クラウド登板回。と思ったら、あっという間にやられて出番消滅回。

と同時に愛天使たちがサムシング・ボローをGETする回+愛のメモリアルキャンドル〜セント・トルナード・ドリーミング〜お披露目回でもあった。

と、前回、前々回と同様の流れで進んではいるが、今回の話は良かった! 今回のゲストキャラさおりがクラウドに襲われたところをひなぎくが助けようとするが、力及ばず逆にやられそうになってしまう。すんでのところでももことゆりが加勢に加わったおかげで事なきを済んだが、自分の力が及ばずに好きな人を守れなかった悔しさと悲しさで、ひなぎくは落ち込んでしまう。

ここまでならば、バトル少女ものとしてはよくある展開の1つに入れていいかもしれない。だが、落ち込んでいるひなぎくに気を遣って、さおりがある長尺のセリフをひなぎくにかけるシーンがある。このセリフが、実に素晴らしいのだ。ちょっと長いけれど、以下に引用した。

「自分じゃ完璧につっぱっているつもりなのに、仲の良い人にはバレちゃってる。バレてないと思っているのは、本人だけ。何悩んでいるか知らないし、無理に聞こうとは思わないけどさ、でも、これだけは覚えておきなよ。あんたのこと、本当に思ってくれている人には、あんたがどんなにつっぱって、自分の悩みを見せまいと頑張っても、でも見破られている。ちゃあんと分かってくれている。だから、まずそういう人を大切にすることだって!ちゃあんと愛することだって!そうじゃないとさ、せっかくの愛情が分散して、弱くなっちゃうだろ」

実はセリフでテーマを語らせるというのは非常に危険を伴う。単に説教くさいだけになってしまったり、またいくらいい事を言っていても物語の内実に沿わない薄っぺらい言葉として聞こえてしまうこともあるからだ。

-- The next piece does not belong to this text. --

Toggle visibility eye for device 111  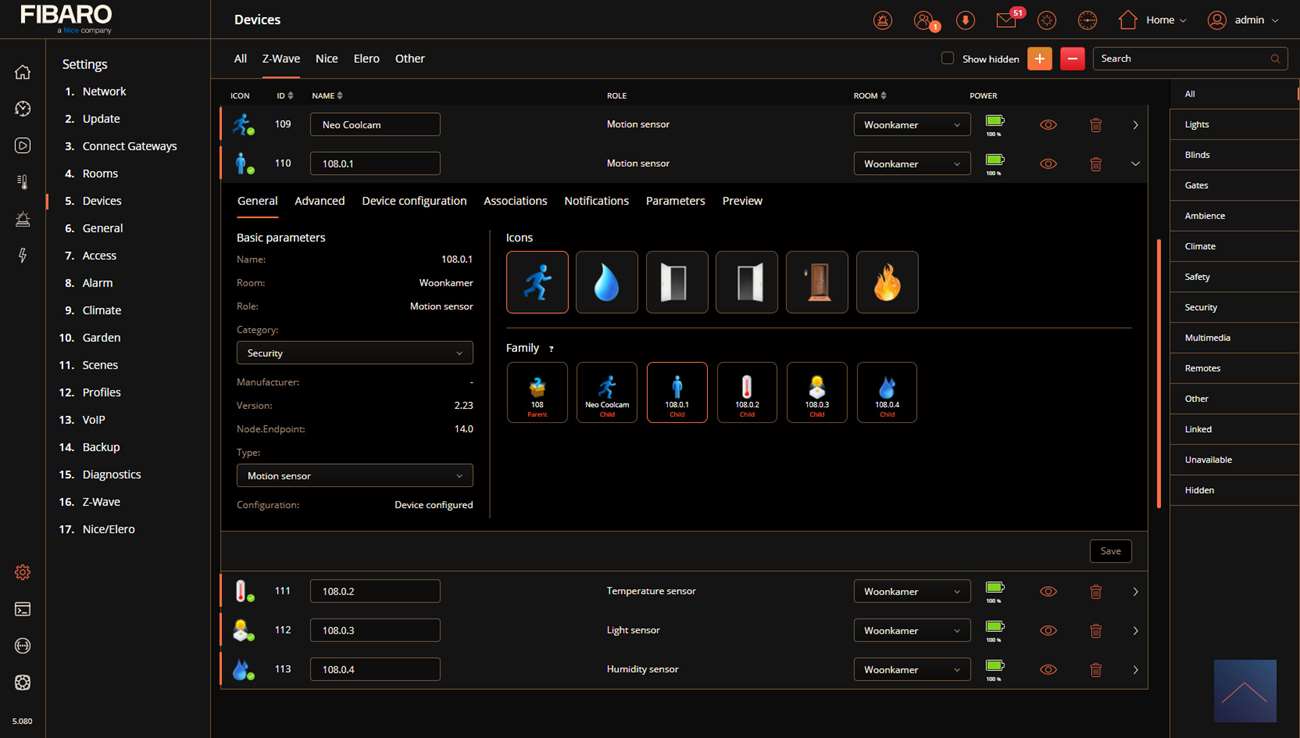pos(1048,592)
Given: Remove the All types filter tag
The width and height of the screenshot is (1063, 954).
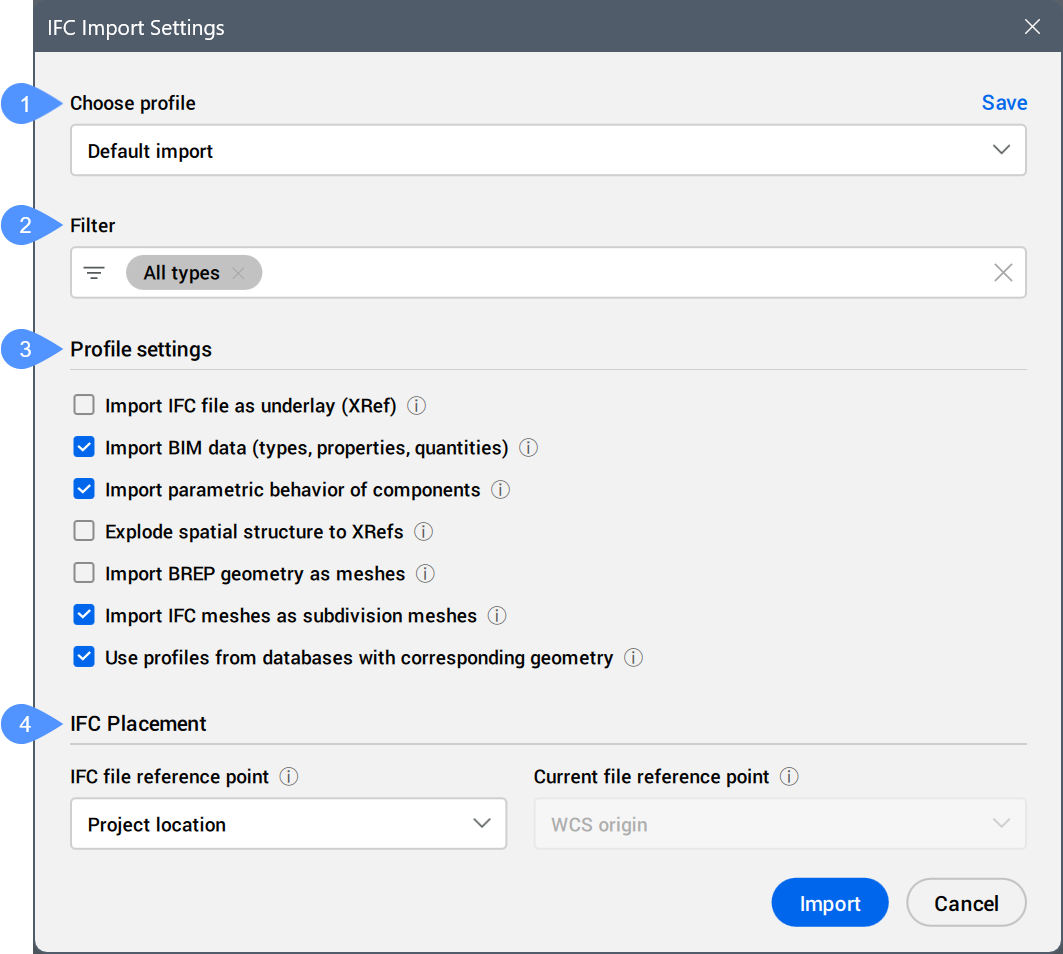Looking at the screenshot, I should click(x=238, y=273).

実はさおりの上記のセリフはひなぎくが抱えている悩みからはちょっとピントが外れているところもある。それもそのはずで、さおりはあくまで「愛天使」との戦いからは基本的に部外者であり、ひなぎくの事情など知る由もないからだ。と同時に、さおりが上記に述べているセリフは、まさに「ウエピー」のテーマと重なる部分が多く、ひなぎくの心にも(また観客の心にも)すっと入ってきてジーンとさせるような感動的なセリフとなっている。このセリフは「部外者」からの「大人の視点」を持ったセリフであり、だからこそ、これまでの物語の流れとは異なる新鮮な気持ちで聴くことができるのだ。

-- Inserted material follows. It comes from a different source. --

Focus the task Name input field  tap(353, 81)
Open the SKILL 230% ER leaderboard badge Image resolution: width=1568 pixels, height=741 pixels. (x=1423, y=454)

この繊細なセリフ運びは、多感な少年少女の心の動きを描かせたらピカ一の寺田憲二脚本の力に拠るところが大きいであろう。段取りの流れで作ってあっても面白い回はできるのだなぁと意識を改めたよ。また、このところ低調な回が続いていたが、ここにきて素晴らしい回が入ってきたことも良かったと思う。これに力を得て、次回以降は盛り返してきて欲しいところだが、どうだろうか。